* **To do**:
a – Answer these questions about the Julia De Burgos passage:
(i) On what date did Julia's remains arrive?
(ii) Which poem does Dylcia choose to read to the children?
(iii) What is the manual that Pedro Taino writes called?
b – Can you sum up the Julia De Burgos passage in two sentences?
c – Write out the part of the Julia De Burgos passage that opens with the words "Later, some friends" and closes with "Rico’s poet laureate.".

* **Passage**:

Later, some friends were able to find her grave and claim her body. A committee was organized in Puerto Rico, to have her remains transferred to the island-nation. Julia’s remains arrived on September 6, 1953, and she was given a hero’s burial at the Municipal Cemetery of Carolina. A monument was later built at her burial site by the City of Carolina, Puerto Rico. She was and still is Puerto Rico’s poet laureate.

Dylcia reads Julia in a scene from MACHETERO by vagabond ©
Dylcia reads Julia in a scene from MACHETERO by vagabond ©

There’s a very important scene in my film MACHETERO where Dylcia Pagan who plays the part of the Mentor in the film (Dylcia is a former Puerto Rican Political Prisoner and Prisoner of War and a current Puerto Rican National Heroine) reads a poem by Julia De Burgos. In the scene a group of children come running up to Dylcia with a book of Julia’s poems asking her to read something to them… The poem she chooses is Amaneceres (Dawnings). It’s a pivotal scene in the film because the lead character Pedro Taino (played by Not4Prophet of the Puerto Rican Punk band RICANSTRUCTION and Hip-Hop group X-Vandals) writes a manual on how to be a Machetero called The Anti-manifesto. The Anti-manifesto is a series of poetic writings that are featured throughout the film. The poetry reading scene takes place in the final third of the film and helps to illuminate how this character Pedro Taino who doesn’t even have a High School Diploma can write so well.

(Collection entries)
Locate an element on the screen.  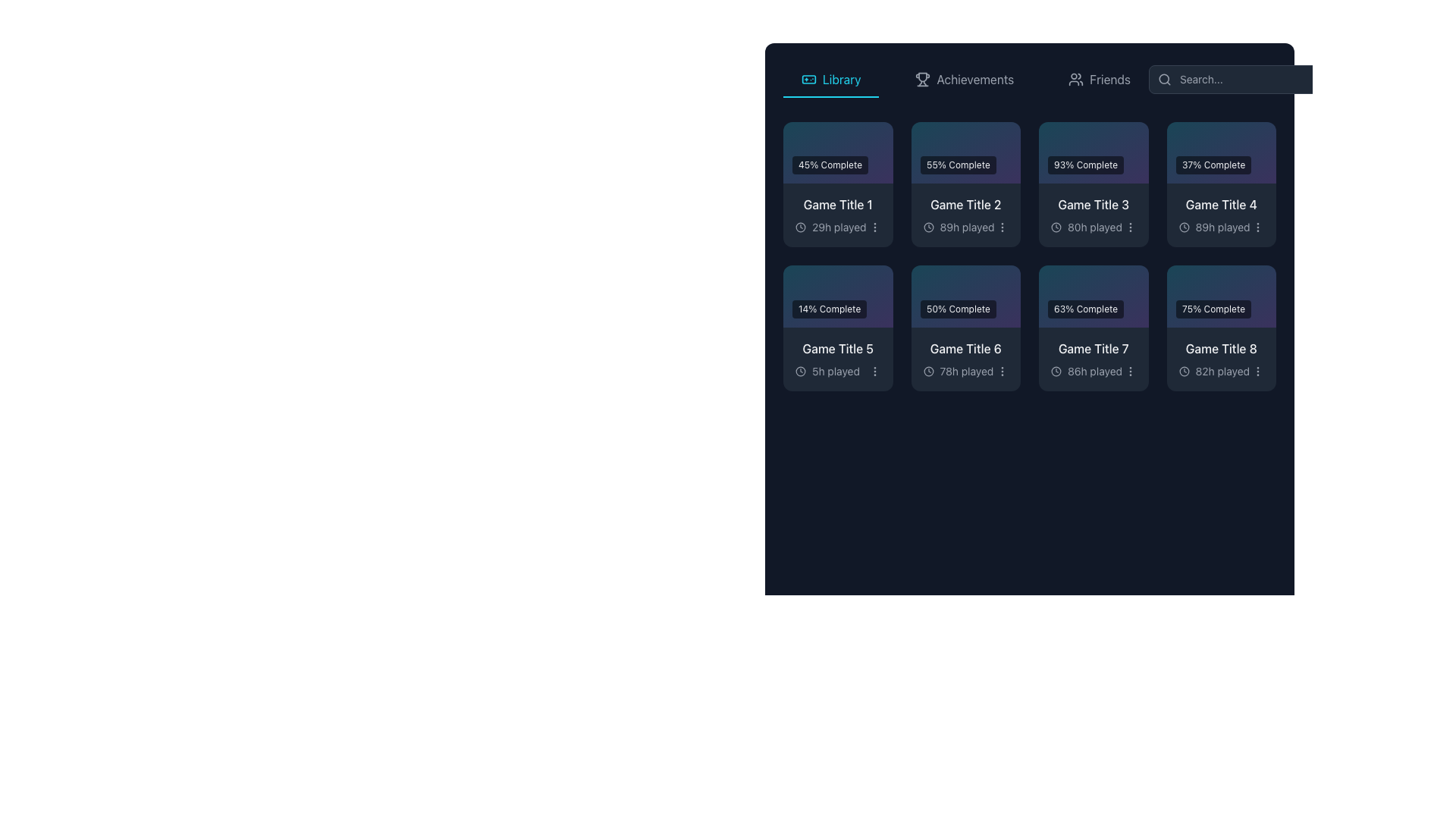
the Informational Label displaying '93% Complete' with a gradient background from cyan to purple, located in the top-central row of the grid layout under 'Game Title 3' is located at coordinates (1094, 152).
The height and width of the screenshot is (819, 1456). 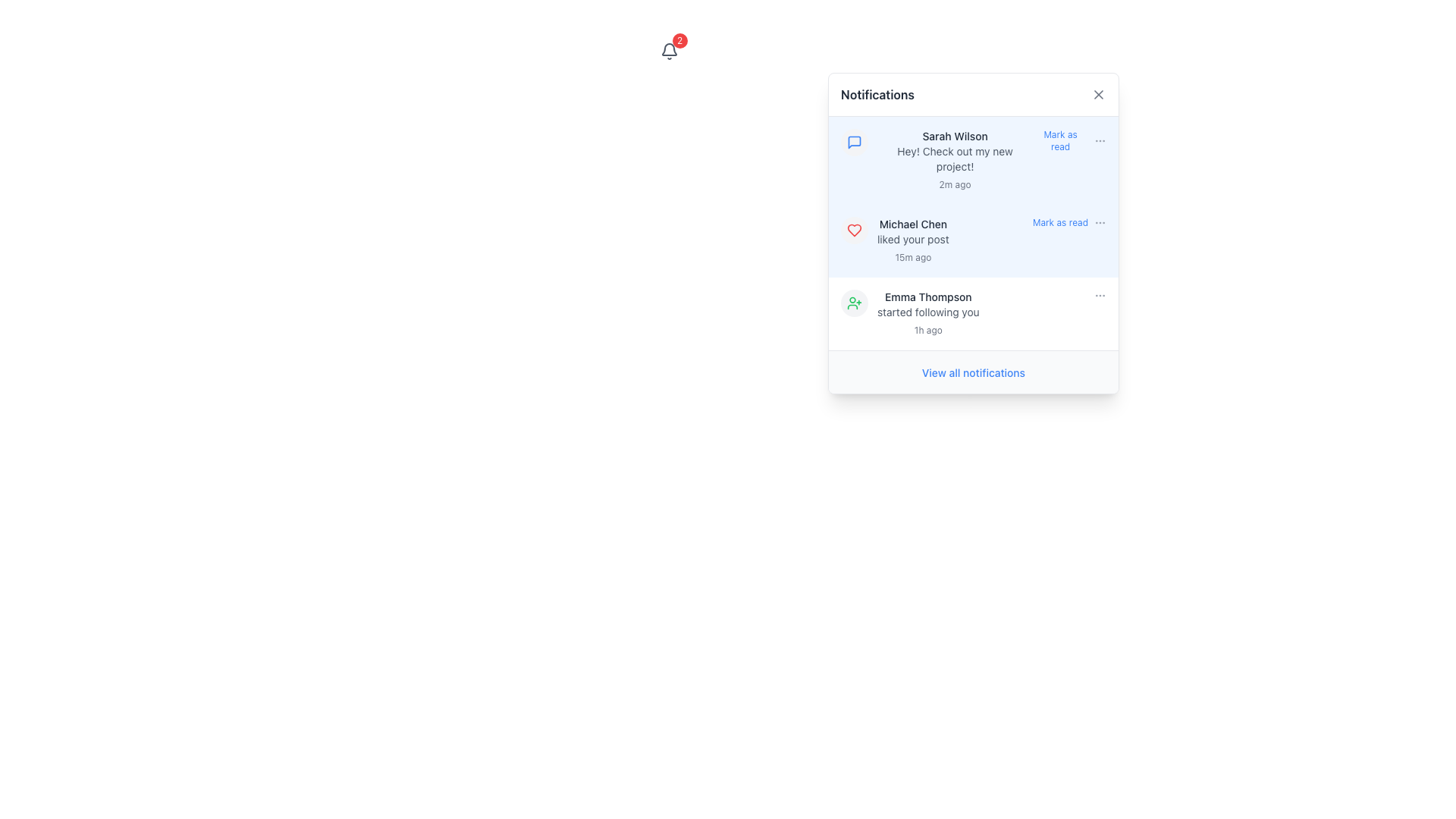 What do you see at coordinates (927, 312) in the screenshot?
I see `the text snippet reading 'started following you' located below the name 'Emma Thompson' in the notification section` at bounding box center [927, 312].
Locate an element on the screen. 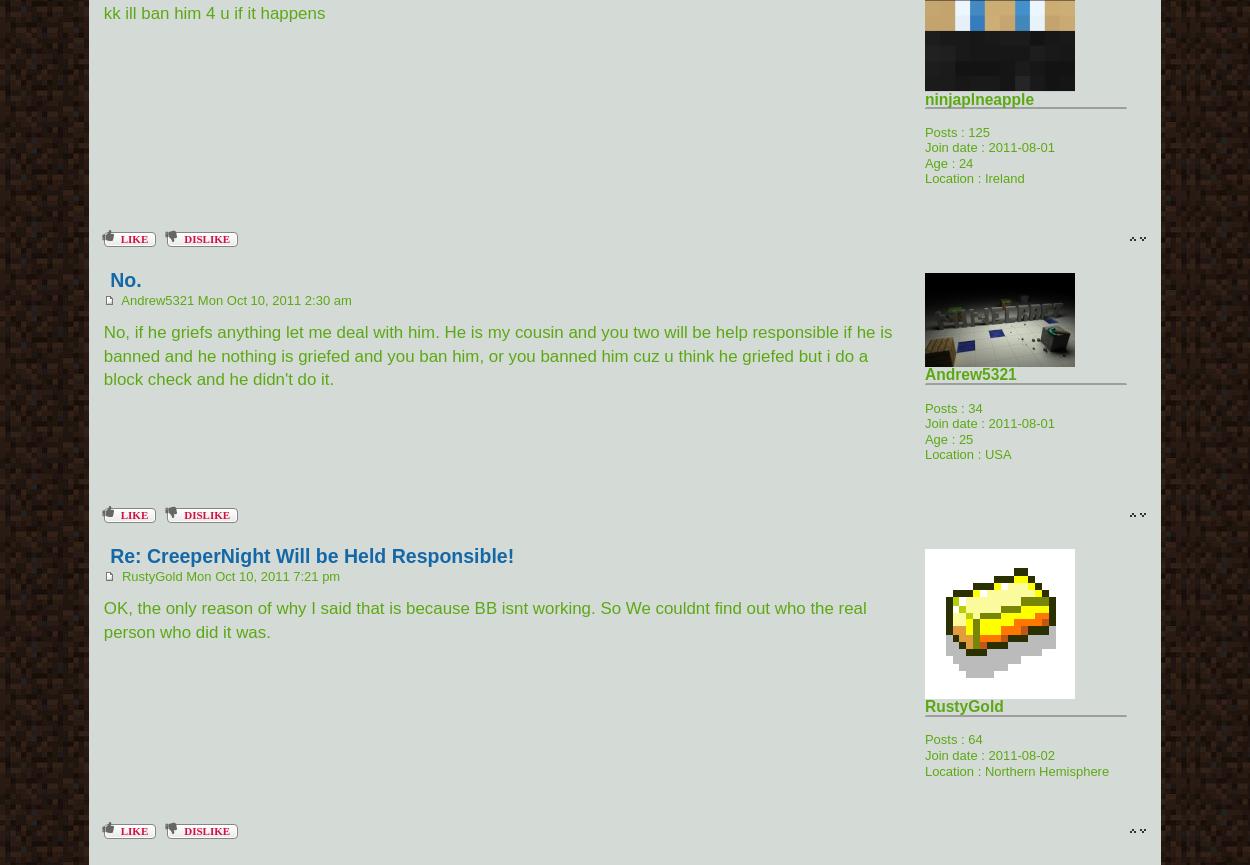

* **Answers to the tasks**:
a –
(i) September 6, 1953
(ii) Amaneceres (Dawnings)
(iii) The Anti-manifesto

b – Julia De Burgos's remains arrived in Puerto Rico on September 6, 1953, and she was given a hero's burial at the Municipal Cemetery of Carolina; she still is Puerto Rico's poet laureate. In a pivotal scene of the film MACHETERO, Dylcia Pagan reads Julia's poem Amaneceres to a group of children, which helps illuminate how the lead character Pedro Taino, who doesn't have a high school diploma, can write so well.

c –
Later, some friends were able to find her grave and claim her body. A committee was organized in Puerto Rico, to have her remains transferred to the island-nation. Julia’s remains arrived on September 6, 1953, and she was given a hero’s burial at the Municipal Cemetery of Carolina. A monument was later built at her burial site by the City of Carolina, Puerto Rico. She was and still is Puerto Rico’s poet laureate.